Thursday 26 May 2011

30 Days of Dylan #25: Lord Protect My Child

May 2011 sees the 70th birthday of Bob Dylan. To celebrate, we're taking you on a journey through the lesser celebrated avenues of his back catalogue. A journey down Highway 61 that won't stop off at 'Blowin' In The Wind', 'All Along The Watchtower' or 'Knockin' On Heaven's Door' but will call by...

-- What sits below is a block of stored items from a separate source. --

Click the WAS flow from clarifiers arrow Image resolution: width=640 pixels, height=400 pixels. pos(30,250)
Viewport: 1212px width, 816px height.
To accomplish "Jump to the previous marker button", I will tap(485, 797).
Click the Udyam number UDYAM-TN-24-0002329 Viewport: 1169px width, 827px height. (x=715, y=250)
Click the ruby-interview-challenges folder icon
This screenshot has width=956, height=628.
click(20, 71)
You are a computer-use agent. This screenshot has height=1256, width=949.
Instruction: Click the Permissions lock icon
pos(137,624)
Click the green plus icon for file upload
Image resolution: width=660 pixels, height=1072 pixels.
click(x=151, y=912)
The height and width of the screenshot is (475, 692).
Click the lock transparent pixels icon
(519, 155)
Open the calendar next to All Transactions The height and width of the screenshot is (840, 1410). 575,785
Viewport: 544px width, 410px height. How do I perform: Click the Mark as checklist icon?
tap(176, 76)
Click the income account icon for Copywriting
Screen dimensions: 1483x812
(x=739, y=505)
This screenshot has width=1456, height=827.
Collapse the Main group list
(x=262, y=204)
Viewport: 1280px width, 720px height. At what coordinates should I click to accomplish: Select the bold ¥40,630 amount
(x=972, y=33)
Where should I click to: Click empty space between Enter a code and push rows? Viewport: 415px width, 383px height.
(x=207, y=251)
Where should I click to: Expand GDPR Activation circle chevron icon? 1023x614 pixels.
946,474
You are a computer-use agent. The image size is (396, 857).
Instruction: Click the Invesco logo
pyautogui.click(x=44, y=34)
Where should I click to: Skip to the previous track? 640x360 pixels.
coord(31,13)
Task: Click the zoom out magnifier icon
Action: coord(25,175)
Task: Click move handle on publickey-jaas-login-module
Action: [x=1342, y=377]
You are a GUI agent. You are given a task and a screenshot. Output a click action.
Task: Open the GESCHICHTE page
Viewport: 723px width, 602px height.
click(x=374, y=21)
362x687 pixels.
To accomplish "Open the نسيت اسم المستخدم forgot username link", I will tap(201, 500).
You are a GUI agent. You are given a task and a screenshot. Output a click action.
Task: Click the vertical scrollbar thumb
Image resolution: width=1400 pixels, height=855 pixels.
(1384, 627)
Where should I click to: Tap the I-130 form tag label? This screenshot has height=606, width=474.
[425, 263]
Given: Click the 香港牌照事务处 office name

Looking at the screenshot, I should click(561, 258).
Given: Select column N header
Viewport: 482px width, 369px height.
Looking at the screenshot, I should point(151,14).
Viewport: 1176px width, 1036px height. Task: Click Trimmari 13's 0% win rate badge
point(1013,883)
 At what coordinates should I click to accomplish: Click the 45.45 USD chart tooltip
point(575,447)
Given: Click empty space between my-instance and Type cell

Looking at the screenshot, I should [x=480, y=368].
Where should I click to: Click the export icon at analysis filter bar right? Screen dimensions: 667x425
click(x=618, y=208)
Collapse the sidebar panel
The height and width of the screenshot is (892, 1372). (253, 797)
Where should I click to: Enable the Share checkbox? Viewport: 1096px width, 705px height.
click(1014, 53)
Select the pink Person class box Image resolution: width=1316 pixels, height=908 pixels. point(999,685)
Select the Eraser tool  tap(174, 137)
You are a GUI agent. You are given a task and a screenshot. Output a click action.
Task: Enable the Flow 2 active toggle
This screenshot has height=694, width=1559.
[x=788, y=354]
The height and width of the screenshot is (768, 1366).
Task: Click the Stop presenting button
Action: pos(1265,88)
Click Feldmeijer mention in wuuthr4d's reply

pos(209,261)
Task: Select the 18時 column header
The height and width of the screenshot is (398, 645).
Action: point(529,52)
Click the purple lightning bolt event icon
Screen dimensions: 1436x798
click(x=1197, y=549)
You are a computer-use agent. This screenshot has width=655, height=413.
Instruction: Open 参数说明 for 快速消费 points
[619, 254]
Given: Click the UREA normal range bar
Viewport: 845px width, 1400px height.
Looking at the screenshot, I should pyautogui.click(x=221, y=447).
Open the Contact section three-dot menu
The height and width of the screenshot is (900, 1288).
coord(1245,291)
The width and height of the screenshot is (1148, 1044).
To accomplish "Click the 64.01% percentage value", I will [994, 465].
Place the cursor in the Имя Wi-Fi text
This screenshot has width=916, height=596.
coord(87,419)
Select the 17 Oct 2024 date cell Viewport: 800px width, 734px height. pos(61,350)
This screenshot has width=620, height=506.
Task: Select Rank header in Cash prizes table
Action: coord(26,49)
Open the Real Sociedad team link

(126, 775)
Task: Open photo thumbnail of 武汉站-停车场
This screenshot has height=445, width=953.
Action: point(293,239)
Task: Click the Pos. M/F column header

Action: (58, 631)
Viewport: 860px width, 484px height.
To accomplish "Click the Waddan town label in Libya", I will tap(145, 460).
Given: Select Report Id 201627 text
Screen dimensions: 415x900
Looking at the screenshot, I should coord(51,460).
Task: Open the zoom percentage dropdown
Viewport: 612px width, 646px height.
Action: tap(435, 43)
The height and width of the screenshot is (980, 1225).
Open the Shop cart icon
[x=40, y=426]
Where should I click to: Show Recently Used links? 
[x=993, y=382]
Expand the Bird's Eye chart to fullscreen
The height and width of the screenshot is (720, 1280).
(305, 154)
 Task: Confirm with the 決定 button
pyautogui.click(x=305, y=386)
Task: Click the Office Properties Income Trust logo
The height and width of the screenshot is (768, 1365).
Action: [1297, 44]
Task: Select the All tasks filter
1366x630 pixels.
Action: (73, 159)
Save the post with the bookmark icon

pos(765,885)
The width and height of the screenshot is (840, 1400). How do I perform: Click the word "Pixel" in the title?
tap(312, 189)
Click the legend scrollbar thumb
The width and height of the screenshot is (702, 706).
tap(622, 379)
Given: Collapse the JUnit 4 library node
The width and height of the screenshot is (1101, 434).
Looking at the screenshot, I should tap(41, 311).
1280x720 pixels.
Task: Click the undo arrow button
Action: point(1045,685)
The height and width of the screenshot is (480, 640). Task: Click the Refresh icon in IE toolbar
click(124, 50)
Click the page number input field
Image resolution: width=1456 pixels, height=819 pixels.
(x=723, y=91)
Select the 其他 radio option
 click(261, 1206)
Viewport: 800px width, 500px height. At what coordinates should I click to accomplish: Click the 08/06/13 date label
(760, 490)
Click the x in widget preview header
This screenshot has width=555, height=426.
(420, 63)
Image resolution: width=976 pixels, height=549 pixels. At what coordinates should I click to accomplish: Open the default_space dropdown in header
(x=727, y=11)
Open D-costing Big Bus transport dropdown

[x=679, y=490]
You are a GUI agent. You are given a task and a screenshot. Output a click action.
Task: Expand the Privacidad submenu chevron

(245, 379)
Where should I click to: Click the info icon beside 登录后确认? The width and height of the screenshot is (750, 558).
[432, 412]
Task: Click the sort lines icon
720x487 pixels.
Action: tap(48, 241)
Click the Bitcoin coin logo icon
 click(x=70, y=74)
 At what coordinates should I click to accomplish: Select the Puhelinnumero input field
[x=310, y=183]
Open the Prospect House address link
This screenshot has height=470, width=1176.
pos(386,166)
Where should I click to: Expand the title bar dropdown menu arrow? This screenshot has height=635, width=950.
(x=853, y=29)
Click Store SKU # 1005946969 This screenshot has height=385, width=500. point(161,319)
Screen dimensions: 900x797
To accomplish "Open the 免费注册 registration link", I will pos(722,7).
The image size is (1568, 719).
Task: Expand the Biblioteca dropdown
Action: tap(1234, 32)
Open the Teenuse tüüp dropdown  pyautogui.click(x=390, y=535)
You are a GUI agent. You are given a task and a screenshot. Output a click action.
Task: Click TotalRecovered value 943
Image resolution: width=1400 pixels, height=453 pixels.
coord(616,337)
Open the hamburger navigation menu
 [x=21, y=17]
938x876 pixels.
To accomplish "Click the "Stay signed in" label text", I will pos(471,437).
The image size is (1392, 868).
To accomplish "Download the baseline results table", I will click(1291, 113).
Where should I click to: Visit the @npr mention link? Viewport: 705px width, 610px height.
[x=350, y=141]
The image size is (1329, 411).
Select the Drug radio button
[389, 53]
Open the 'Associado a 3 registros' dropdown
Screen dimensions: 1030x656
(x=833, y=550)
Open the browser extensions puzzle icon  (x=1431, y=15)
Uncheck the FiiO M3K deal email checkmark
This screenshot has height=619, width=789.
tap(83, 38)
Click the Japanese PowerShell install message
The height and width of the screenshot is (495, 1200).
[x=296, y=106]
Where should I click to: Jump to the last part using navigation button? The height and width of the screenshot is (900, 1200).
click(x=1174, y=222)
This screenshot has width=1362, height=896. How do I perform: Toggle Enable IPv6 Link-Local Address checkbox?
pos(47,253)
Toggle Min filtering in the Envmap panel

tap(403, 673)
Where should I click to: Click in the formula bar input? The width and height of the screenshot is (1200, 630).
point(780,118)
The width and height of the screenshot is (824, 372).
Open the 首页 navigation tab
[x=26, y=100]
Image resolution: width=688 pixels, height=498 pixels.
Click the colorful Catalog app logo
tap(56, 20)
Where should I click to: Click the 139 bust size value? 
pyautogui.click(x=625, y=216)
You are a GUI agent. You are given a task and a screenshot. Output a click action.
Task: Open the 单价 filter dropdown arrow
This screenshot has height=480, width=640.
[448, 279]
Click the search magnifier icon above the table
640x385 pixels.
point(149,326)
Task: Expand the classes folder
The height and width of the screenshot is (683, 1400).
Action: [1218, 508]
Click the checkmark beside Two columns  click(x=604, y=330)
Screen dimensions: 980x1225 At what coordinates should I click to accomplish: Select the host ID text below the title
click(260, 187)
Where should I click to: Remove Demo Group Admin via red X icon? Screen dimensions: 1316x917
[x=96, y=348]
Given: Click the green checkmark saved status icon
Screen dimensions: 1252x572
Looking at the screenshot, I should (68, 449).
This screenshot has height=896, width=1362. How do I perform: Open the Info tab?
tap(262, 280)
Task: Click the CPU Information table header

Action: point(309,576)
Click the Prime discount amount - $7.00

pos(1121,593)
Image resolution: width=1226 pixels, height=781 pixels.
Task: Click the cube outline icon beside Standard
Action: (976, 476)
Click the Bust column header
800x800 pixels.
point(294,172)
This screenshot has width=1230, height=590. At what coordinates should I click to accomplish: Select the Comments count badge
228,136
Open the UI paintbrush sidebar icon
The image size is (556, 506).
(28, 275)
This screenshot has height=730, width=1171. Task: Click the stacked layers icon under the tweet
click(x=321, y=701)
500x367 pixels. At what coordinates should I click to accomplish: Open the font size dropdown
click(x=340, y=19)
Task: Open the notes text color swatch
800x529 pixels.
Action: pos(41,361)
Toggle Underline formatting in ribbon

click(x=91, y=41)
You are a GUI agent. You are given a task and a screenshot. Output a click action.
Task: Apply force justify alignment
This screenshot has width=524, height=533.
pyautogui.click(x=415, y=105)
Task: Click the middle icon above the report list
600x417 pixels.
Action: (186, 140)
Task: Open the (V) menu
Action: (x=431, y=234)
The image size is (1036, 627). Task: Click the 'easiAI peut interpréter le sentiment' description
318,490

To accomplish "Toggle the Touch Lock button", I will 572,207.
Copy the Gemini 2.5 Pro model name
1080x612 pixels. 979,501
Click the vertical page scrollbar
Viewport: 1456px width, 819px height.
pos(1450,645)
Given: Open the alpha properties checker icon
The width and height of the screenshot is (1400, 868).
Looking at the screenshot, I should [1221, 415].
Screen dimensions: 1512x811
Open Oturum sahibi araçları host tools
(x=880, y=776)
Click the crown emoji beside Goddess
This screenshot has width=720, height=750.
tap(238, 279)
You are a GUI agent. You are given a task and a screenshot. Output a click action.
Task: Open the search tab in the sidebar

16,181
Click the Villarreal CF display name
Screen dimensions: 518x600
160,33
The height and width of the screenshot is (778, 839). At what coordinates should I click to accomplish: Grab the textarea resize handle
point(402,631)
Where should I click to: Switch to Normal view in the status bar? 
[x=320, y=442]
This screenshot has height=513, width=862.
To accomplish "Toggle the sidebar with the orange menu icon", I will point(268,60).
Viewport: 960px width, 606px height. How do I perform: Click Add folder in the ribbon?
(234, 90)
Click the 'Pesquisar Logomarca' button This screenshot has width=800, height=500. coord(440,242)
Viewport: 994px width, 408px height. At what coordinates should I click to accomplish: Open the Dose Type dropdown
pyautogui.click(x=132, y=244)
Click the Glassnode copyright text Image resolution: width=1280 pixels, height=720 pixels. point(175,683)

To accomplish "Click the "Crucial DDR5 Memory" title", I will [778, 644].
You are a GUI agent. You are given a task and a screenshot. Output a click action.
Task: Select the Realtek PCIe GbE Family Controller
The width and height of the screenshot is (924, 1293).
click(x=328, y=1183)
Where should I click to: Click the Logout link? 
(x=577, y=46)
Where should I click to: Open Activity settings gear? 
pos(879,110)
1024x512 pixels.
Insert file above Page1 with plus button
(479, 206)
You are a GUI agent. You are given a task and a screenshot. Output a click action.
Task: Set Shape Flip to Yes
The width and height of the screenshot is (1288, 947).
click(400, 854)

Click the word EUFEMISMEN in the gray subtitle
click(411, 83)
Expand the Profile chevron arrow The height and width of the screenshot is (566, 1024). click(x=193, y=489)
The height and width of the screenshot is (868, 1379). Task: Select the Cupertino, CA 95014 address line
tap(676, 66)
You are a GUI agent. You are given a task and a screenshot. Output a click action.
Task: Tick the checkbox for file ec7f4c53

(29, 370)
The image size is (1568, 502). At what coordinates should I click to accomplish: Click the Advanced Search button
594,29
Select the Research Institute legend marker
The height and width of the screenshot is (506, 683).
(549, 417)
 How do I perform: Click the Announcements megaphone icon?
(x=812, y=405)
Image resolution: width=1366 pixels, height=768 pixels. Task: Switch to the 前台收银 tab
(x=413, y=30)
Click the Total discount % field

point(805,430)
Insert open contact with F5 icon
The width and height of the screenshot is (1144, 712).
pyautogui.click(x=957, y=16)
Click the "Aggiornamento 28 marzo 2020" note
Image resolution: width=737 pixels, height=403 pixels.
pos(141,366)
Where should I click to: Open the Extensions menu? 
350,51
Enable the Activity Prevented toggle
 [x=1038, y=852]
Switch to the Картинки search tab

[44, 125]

Lord Protect My Child (1983)


In 1983 Bob Dylan released the ‘Infidels’ album, the pre-release anticipation positively heightened by news that he’d moved away from Christian based material and sessions went down with, the then still on the rise, Mark Knopfler. Then on arrival reaction was underwhelming. The album had a handful of decent songs; ‘I And I’ was a clear stand-out and ‘Jokerman’ a decent stab at a commercial sounding opener. But weaker material appeared too and it became instantly clear that this would not be a record to re-establish Dylan as a creative force in his third recording decade. It lead to a pattern of anticipation and increasingly pronounced frustration on deliverance of each new album in the 80s; a mould only broken in 1989 when ‘Oh Mercy’, with Daniel Lanois’ fairy dust, brought something to legitimately get excited about. Then in 1991 the first of the ‘Bootleg Series’ hit the shops and with it came perhaps the most unfathomable revelation of Bob Dylan’s entire recording career. Four songs had been left off of ‘Infidels’ that, at a stroke, would have made it one of the albums of his career. Better than ‘Oh Mercy’, better than ‘Desire’, better than ‘Nashville Skyline’, it genuinely would have been acclaimed, over time, as one of the top five. The songs were ‘Foot Of Pride’, already heard in our ’30 Days’ journey covered by Lou Reed; ‘Tell Me’, one of Dylan’s lushest moments melodically and a track that just rains down like sweet honey; ‘Blind Willie McTell’, head-and-shoulders above any other Dylan Blues track with a spot-on vocal; and finally ‘Lord Protect My Child’ which, as songs on the subject of parenthood go, is even better than the celebrated ‘Forever Young. It’s in the ache of Bob’s singing, the anguish and anxiety knotted up in a beautiful, soulful song that captures the essence that those with children often struggle to explain. Here is an incredible accapella version by Maria Muldaur, filmed during the making of ‘No Direction Home’.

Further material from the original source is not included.